La discordia religiosa

Instalar un belén en un edificio público no es atentar contra la libertad religiosa, sino tener en cuenta las creencias religiosas de la confesión mayoritaria de la sociedad española

Actualizada 01:30

Todo decir humano es circunstancial. Se habla siempre aquí y ahora. Entender significa no solo conocer el sentido de las palabras, sino también quién habla y a quién lo hace. La circunstancia condiciona también lo que se debe decir y cómo decirlo, y lo que conviene callar. No es lo mismo la palabra que un profesor dirige a sus alumnos, que la que un padre habla a sus hijos, un sacerdote a sus feligreses, un diputado a la Cámara, o un escritor a sus lectores. La verdad no es un salvoconducto ni patente de corso para bocazas. La mentira nunca es lícita, pero la verdad puede dejar de serlo si no se acomoda a la situación y a la prudencia. La sinceridad exacerbada y frenética deja de ser una virtud. Así, un ministro no debe valorar las sentencias judiciales, como tampoco un juez puede pedir el voto para un partido político. Ni el jefe del estado exponer sus ideas particulares.

En España abundan los ansiosos por cantar las cuarenta y los devotos de «al pan, pan…». Don Quijote reprochaba a Sancho la frecuencia con la que recurría al refranero. No sé si los refranes reflejan la sabiduría popular, pero, acaso precisamente por eso, cuando escucho uno me pongo en guardia.

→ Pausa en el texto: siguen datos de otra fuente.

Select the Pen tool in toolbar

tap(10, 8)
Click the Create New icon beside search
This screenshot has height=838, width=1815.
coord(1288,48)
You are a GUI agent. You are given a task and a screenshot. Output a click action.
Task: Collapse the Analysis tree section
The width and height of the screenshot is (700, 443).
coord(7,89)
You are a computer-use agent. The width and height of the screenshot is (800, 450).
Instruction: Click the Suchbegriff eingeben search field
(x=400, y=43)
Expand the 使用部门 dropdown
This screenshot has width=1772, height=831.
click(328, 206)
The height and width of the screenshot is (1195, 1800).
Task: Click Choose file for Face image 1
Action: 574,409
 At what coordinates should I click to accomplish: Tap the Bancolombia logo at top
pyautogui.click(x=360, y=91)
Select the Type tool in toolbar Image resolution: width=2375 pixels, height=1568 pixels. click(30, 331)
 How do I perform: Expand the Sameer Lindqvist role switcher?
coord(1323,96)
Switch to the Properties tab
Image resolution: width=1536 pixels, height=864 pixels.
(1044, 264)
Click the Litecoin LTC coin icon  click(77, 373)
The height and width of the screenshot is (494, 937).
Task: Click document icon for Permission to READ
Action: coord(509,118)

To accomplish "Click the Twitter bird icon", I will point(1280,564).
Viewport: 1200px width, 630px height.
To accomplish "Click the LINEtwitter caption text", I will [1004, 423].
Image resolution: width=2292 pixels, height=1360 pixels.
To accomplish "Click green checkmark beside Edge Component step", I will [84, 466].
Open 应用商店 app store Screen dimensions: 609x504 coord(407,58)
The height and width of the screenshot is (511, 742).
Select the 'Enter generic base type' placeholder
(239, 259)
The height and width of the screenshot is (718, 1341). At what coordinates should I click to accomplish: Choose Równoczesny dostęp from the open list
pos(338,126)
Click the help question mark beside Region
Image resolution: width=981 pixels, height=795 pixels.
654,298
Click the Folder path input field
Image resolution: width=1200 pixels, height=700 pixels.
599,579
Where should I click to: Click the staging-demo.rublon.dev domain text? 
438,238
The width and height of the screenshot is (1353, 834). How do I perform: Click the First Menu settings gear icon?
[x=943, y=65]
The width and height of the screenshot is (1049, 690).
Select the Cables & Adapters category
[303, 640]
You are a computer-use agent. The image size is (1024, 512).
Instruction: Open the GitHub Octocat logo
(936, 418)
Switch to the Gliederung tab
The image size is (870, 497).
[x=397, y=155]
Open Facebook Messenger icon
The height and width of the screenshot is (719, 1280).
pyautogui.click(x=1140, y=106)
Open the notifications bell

La situación de la religión en la vida pública queda muy clara en nuestra Constitución y, añadiré, de manera muy correcta. Su artículo 16 garantiza la libertad religiosa sin más límite que la defensa del orden público garantizado por la ley. Y su párrafo 3 establece: «Ninguna confesión tendrá carácter estatal. Los poderes públicos tendrán en cuenta las creencias religiosas de la sociedad española y mantendrán las consiguientes relaciones de cooperación con la iglesia católica y las demás confesiones». Combatir algo no parece que sea una forma de cooperación. La cosa está muy clara. Instalar un belén en un edificio público no es atentar contra la libertad religiosa, sino tener en cuenta las creencias religiosas de la confesión mayoritaria de la sociedad española. Y si a alguien, por algún problema personal, le molesta o incluso le ofende debe acogerse al tan extendido como maltratado principio de la tolerancia. Además, los adoradores del principio de la mayoría, incluso en los ámbitos en los que no es pertinente, deberían ejercer aquí la coherencia. En caso contrario parecería que la mayoría tiene razón, pero bajo la condición de que coincida con sus ideas y prejuicios. En cualquier caso, la regulación constitucional no establece la expulsión de la religión (del cristianismo, para qué nos vamos a engañar) del ámbito público ni la asunción de una especie de ateísmo de estado. Además, la Iglesia católica es, pese a graves errores pasados y actuales, una de las instituciones que más radicalmente defiende la libertad religiosa y la única de las tres grandes religiones monoteístas que no postula la existencia de un derecho revelado.

Entonces, ¿qué sucede? ¿a qué viene esta absurda querella, esta discordia religiosa? Creo que proviene de un odio al cristianismo («cristofobia») que se ha ido propagando por Europa desde el siglo XVIII y cuya causa principal no reside en los muchos errores cometidos por la jerarquía eclesiástica y por muchos católicos. Sin ellos, el odio sería el mismo o muy parecido. La prueba está en las contradicciones religiosas del «progresismo» radical. Odian al cristianismo, del que proceden la mayoría de sus principios y valores, aunque no bien entendidos y aman rendidamente religiones que rechazan la separación entre la iglesia y el estado y aborrecen la tradición de la ilustración.

La verdad es que no cabe extrañarse de la persecución a los cristianos. Ya lo anunció Cristo: «y seréis odiados por todos a causa de mi nombre» (Mateo, 10, 22). «No he venido a la tierra a traer la paz» (Mateo, 10, 34). Ni el mal soporta al bien, ni el mundo al espíritu.